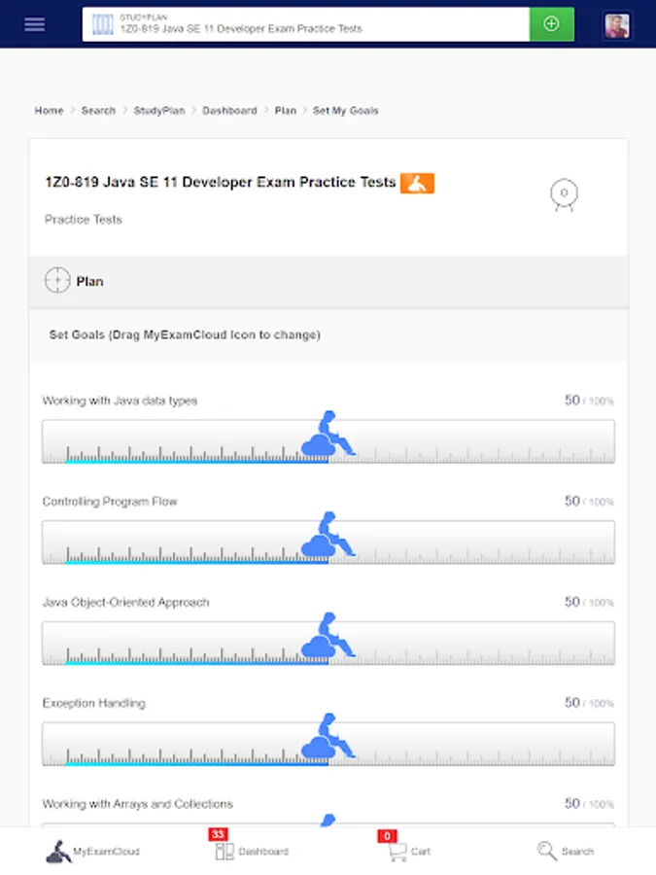Click the target goal icon showing 0

coord(564,194)
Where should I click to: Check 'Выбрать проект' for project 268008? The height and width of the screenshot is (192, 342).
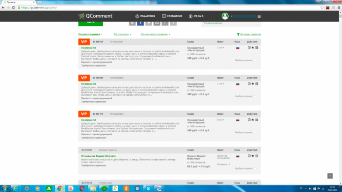pyautogui.click(x=255, y=96)
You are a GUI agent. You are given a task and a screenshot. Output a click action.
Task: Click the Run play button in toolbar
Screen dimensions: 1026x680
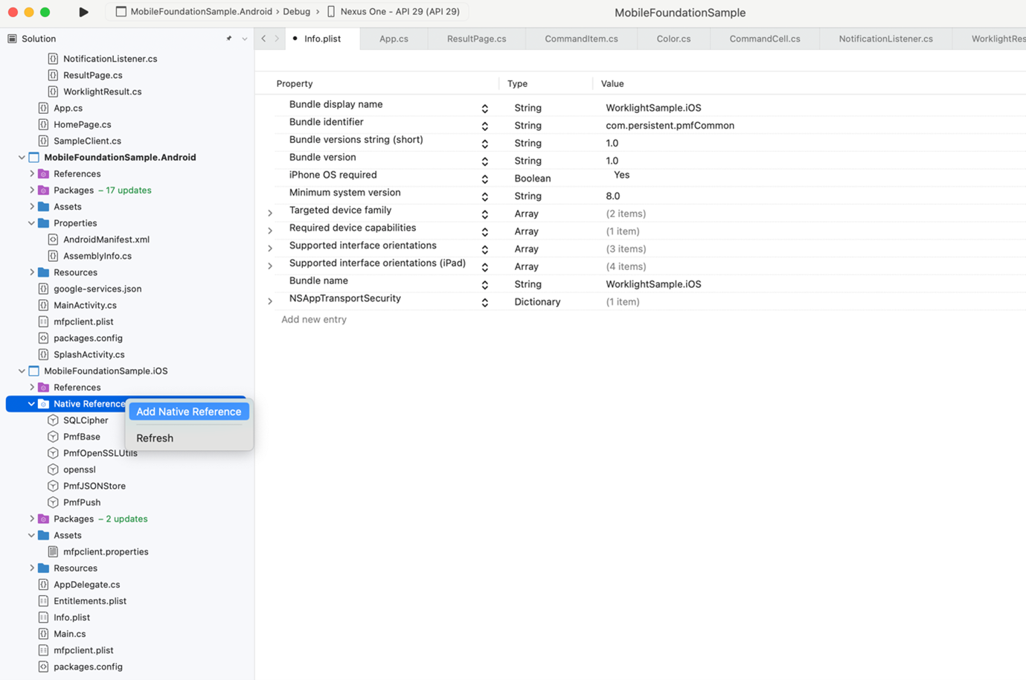pos(83,12)
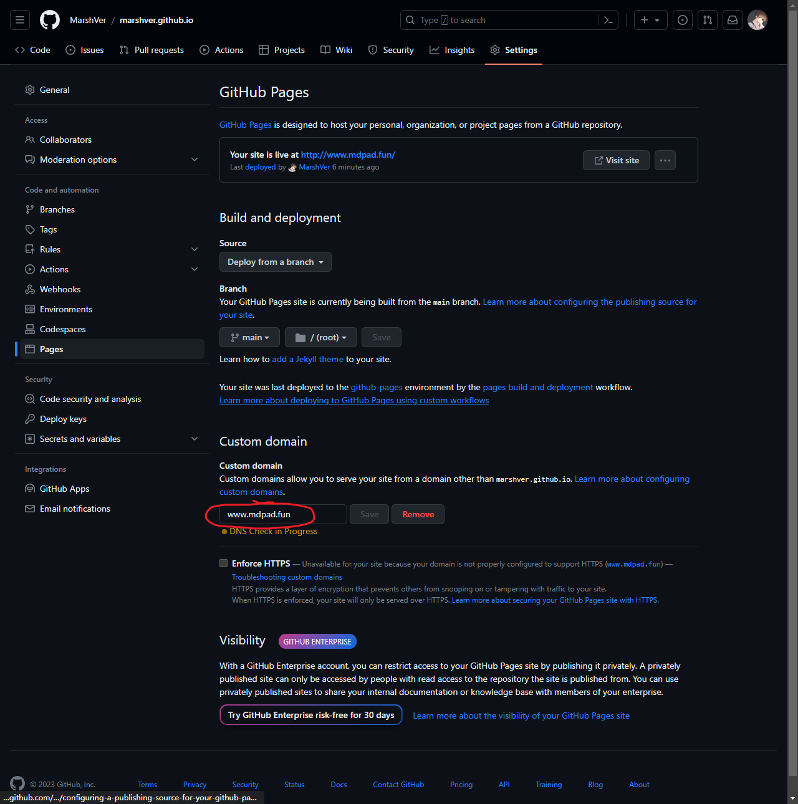Open the hamburger navigation menu
This screenshot has width=798, height=804.
point(19,19)
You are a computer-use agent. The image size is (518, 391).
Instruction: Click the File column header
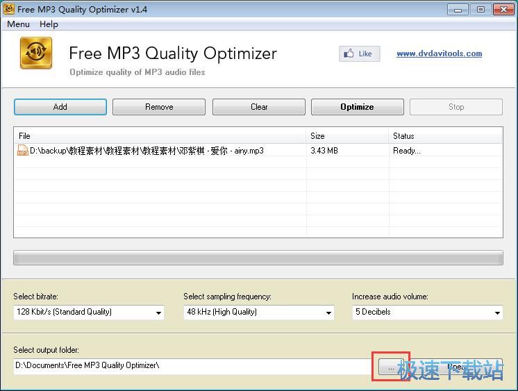point(160,136)
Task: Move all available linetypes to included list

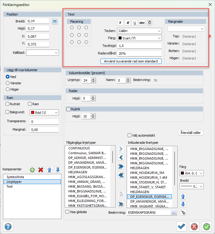Action: click(121, 166)
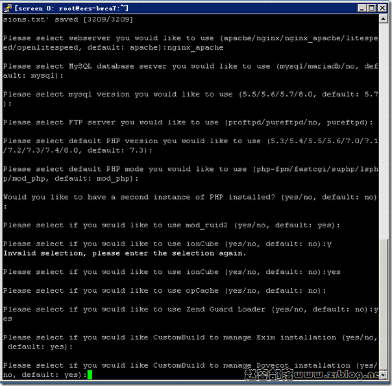This screenshot has height=386, width=392.
Task: Maximize the terminal window
Action: point(372,8)
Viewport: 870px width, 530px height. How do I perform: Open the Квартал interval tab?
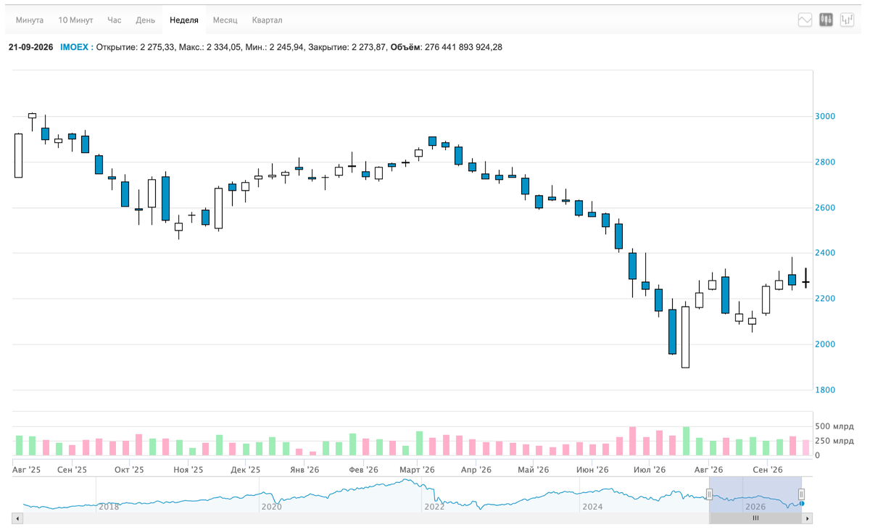tap(268, 20)
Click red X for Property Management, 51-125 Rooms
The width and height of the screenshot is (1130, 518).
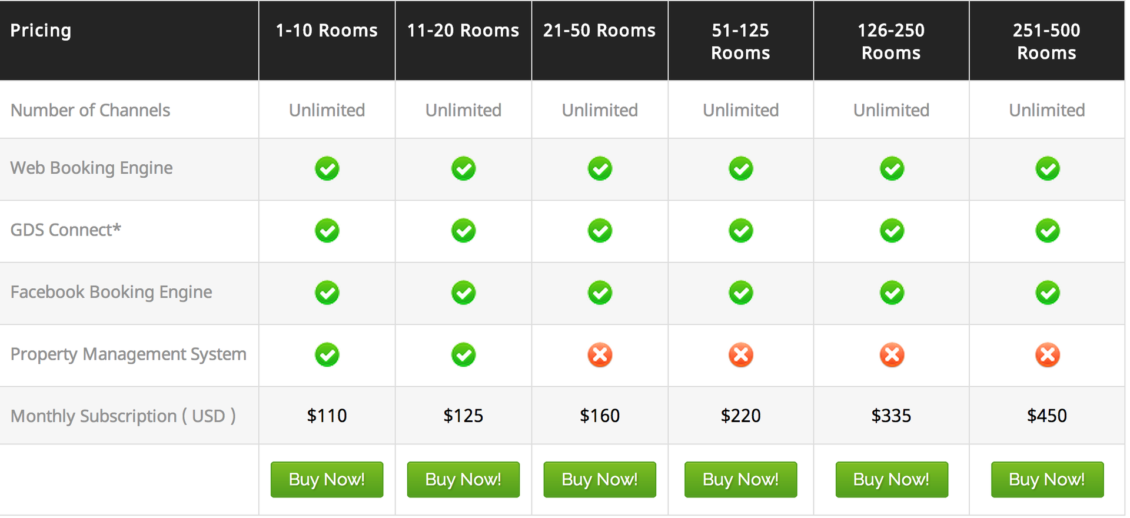click(740, 355)
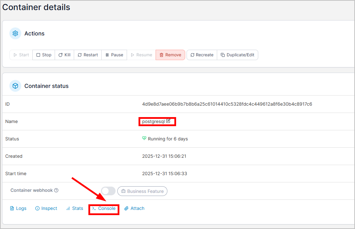Stop the running container
355x229 pixels.
(x=44, y=55)
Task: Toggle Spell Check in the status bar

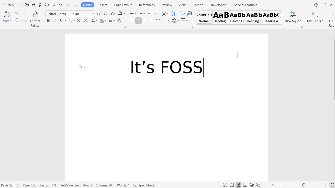Action: (x=144, y=185)
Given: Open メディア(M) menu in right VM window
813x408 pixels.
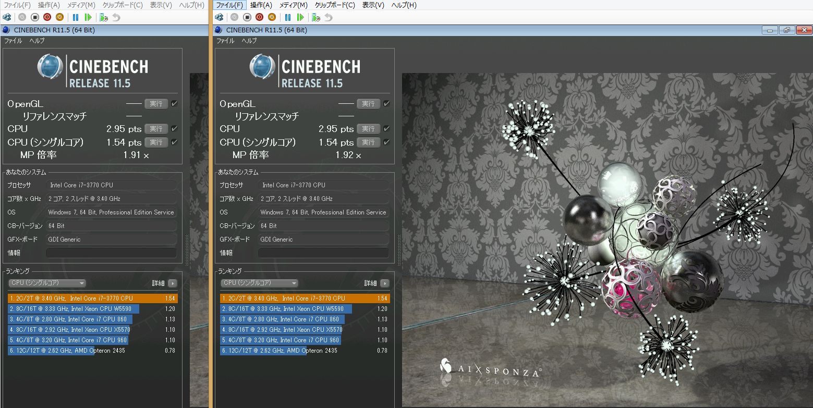Looking at the screenshot, I should [x=292, y=5].
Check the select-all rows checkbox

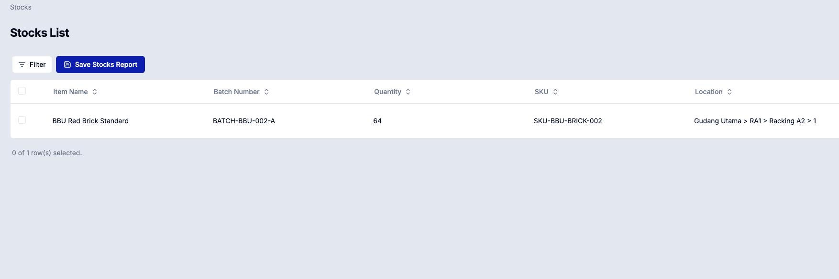click(x=22, y=91)
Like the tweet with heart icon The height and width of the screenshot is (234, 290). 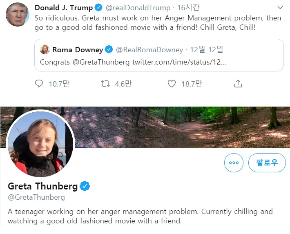(172, 84)
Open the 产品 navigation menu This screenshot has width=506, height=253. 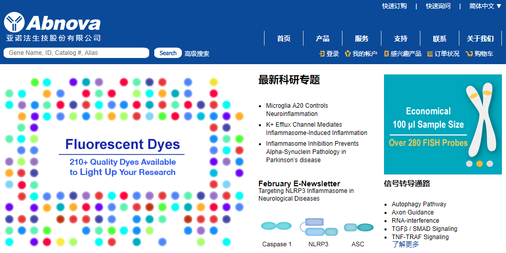(322, 38)
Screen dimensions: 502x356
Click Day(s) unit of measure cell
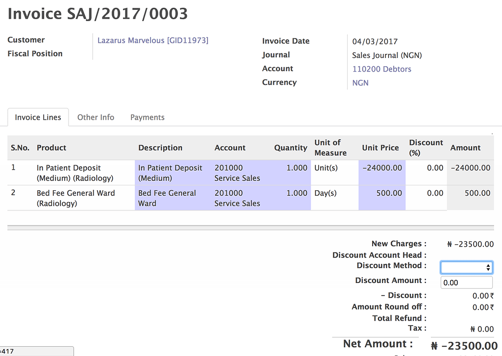(x=326, y=193)
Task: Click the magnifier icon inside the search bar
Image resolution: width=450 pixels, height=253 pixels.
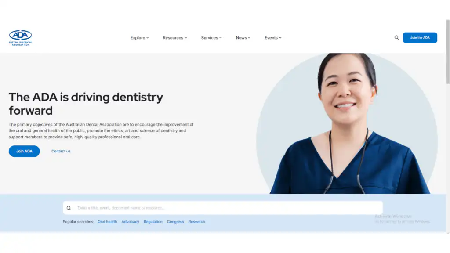Action: point(69,208)
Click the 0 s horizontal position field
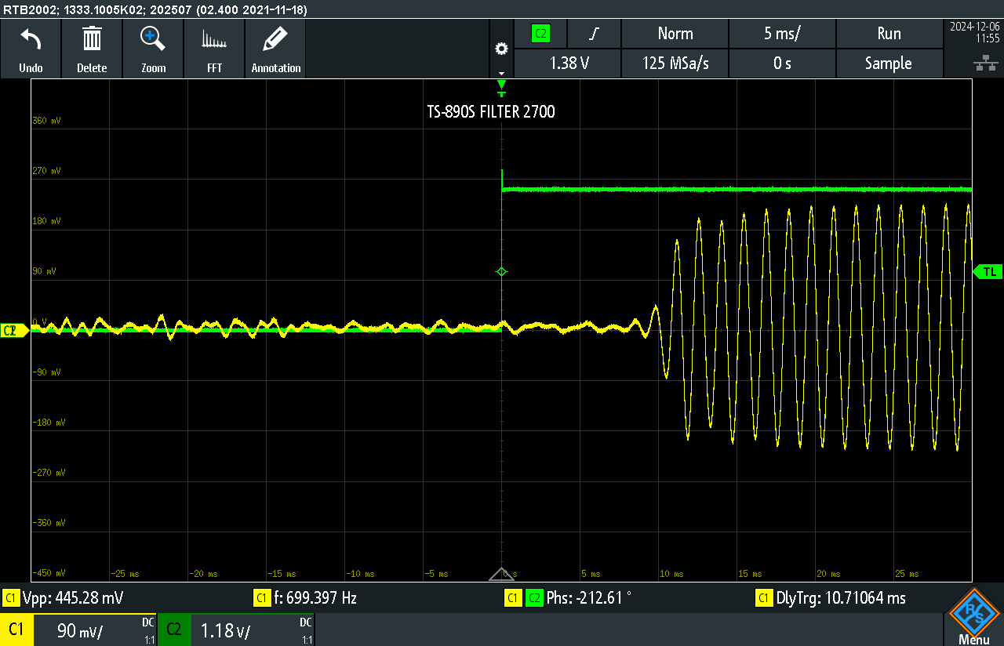 tap(782, 64)
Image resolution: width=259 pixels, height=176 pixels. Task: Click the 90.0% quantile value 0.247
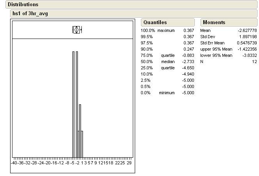(189, 49)
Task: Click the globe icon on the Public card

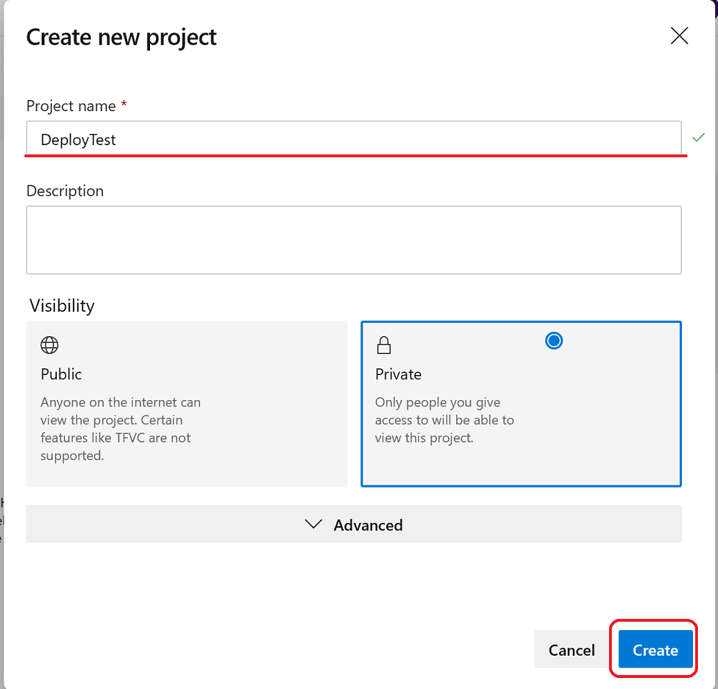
---*---
Look through the material and find each line that includes "agent", then copy it.

Reply:
You are a GUI agent. You are given a task and a screenshot. Output a click action.
You are a computer-use agent. The image size is (518, 391).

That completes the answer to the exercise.